DVM-SLAM: Decentralized Visual Monocular Simultaneous Localization and Mapping for Multi-Agent Systems

Joshua Bird, Jan Blumenkamp, Amanda Prorok

Department of Computer Science and Technology

University of Cambridge

DVM-SLAM running the TUM-VI Rooms 01-03 dataset.

Our system enables multiple agents to collaborate in mapping unknown environments while simultaneously providing relative localization.

Abstract

Cooperative Simultaneous Localization and Mapping (C-SLAM) enables multiple agents to work together in mapping unknown environments while simultaneously estimating their own positions. This approach enhances robustness, scalability, and accuracy by sharing information between agents, reducing drift, and enabling collective exploration of larger areas. In this paper, we present Decentralized Visual Monocular SLAM (DVM-SLAM), the first open-source decentralized monocular C-SLAM system. By only utilizing low-cost and light-weight monocular vision sensors, our system is well suited for small robots and micro aerial vehicles (MAVs). DVM-SLAM's real-world applicability is validated on physical robots with a custom collision avoidance framework, showcasing its potential in real-time multi-agent autonomous navigation scenarios. We also demonstrate comparable accuracy to state-of-the-art centralized monocular C-SLAM systems.

Supplementary Material

In this section we provide additional material to complement the paper.

Collision Avoidance Demo

In this video, we deploy DVM-SLAM on the Cambridge RoboMaster platform with a custom collision avoidance framework and test the system in an intersection environment, where the two robots would normally collide. The agents are able to localize each other even when their views do not overlap and they can not see each other, demonstrating that a shared map is being built. Out of the four consecutive trials run in this environment, there were zero collisions between the two agents, and the distance between agents never went below the collision threshold of 0.55 meters. The RMS ATE of the system was 7.4cm over the 50-meter-long trajectory.

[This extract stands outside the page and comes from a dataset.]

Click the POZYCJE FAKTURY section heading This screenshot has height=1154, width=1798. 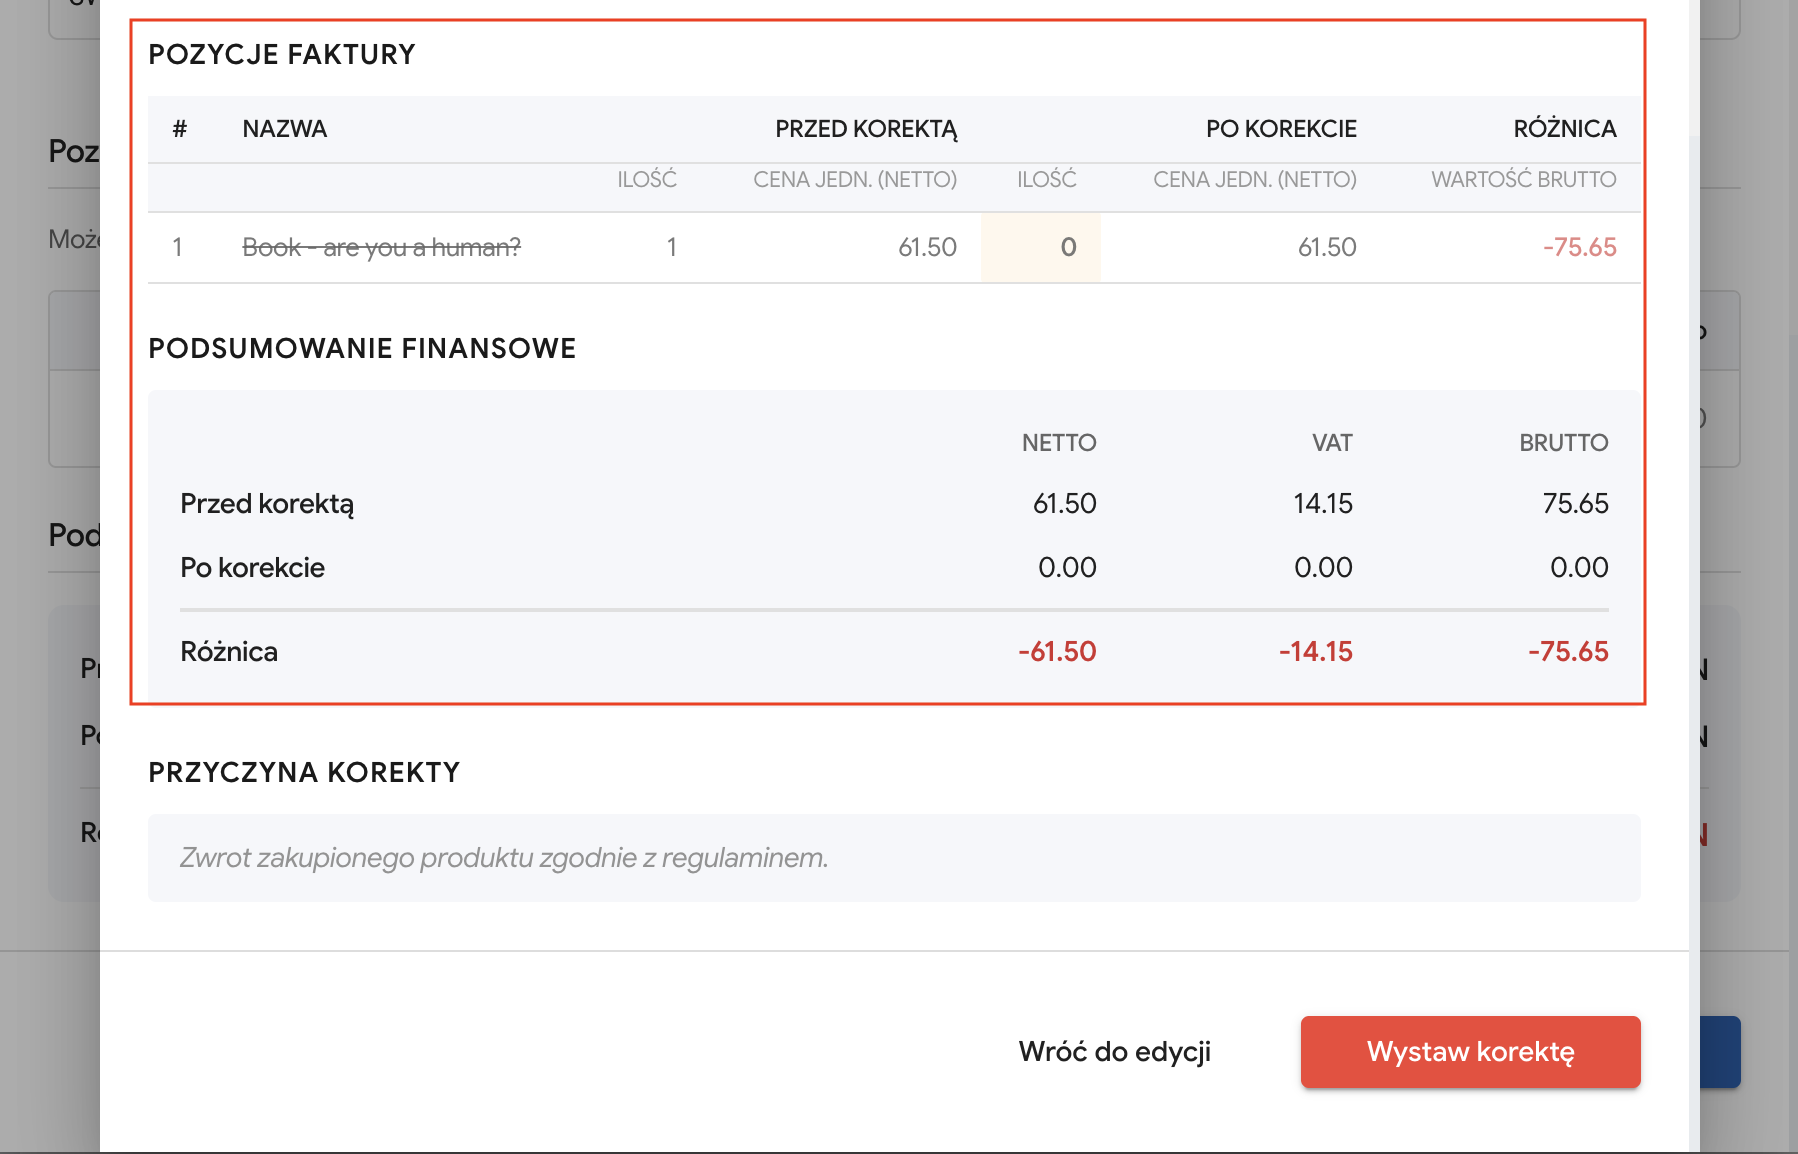(x=281, y=54)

Plot of distance between the two robots throughout all four collision avoidance trials. The dips between trials are the robots' positions being reset.

Distributed Pose Graph Optimization

DVM-SLAM performs incremental, asynchronous, and distributed pose graph optimization through a keyframe sharing method. This refines the map as the agents explore the environment, reducing drift and improving accuracy.

This video demonstrates the distributed pose graph optimization process in action during the TUM-VI Rooms 01-03 dataset, with multiple agents mapping the environment simultaneously.

(a) External keyframe $k_{ext}$ with $M_{ext}=\{m_3, m_4, m_5\}$. Note the references to existing keyframes and map points.

(b) Existing local map.

(c) Step 1: Move $k_{ext}$ and $M_{ext}$ to the local map and relink references. Relinked connections are drawn in purple.

(d) Step 2: Merge duplicate map points. $m_5$ and $m_0$ have a similar feature descriptor and location, therefore they are merged.

(e) Step 3: Local pose graph optimization around $k_{ext}$ to refine the map using the new information. Original keyframe and map point locations are shown in purple.

Visual overview of inserting external keyframes and map points into the local map. External keyframe (a) and initial local map (b) are combined to create our final local map (e). This is performed incrementally by each agent as additional external data is received, and enables to agents to collaboratively contribute to and benefit from a shared, continuously improving map without the need for centralized coordination.